**Your goal:**
All lines from the one containing "ชี้อิสราเอลมีสิทธิป้องกันตัว (452, 1076)" through the end of the data below must be reproduced exactly, and no others.

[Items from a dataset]
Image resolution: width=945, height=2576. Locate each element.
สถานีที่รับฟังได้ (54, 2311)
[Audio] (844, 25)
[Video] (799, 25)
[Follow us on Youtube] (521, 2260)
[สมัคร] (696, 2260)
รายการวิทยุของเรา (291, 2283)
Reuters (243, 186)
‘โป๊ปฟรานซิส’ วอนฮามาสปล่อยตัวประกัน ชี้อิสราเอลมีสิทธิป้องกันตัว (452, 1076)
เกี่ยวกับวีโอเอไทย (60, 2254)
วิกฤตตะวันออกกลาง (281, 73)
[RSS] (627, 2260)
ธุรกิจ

**Written response:**
‘โป๊ปฟรานซิส’ วอนฮามาสปล่อยตัวประกัน ชี้อิสราเอลมีสิทธิป้องกันตัว (452, 1076)
เกี่ยวกับวีโอเอไทย (60, 2254)
วิกฤตตะวันออกกลาง (281, 73)
[RSS] (627, 2260)
ธุรกิจ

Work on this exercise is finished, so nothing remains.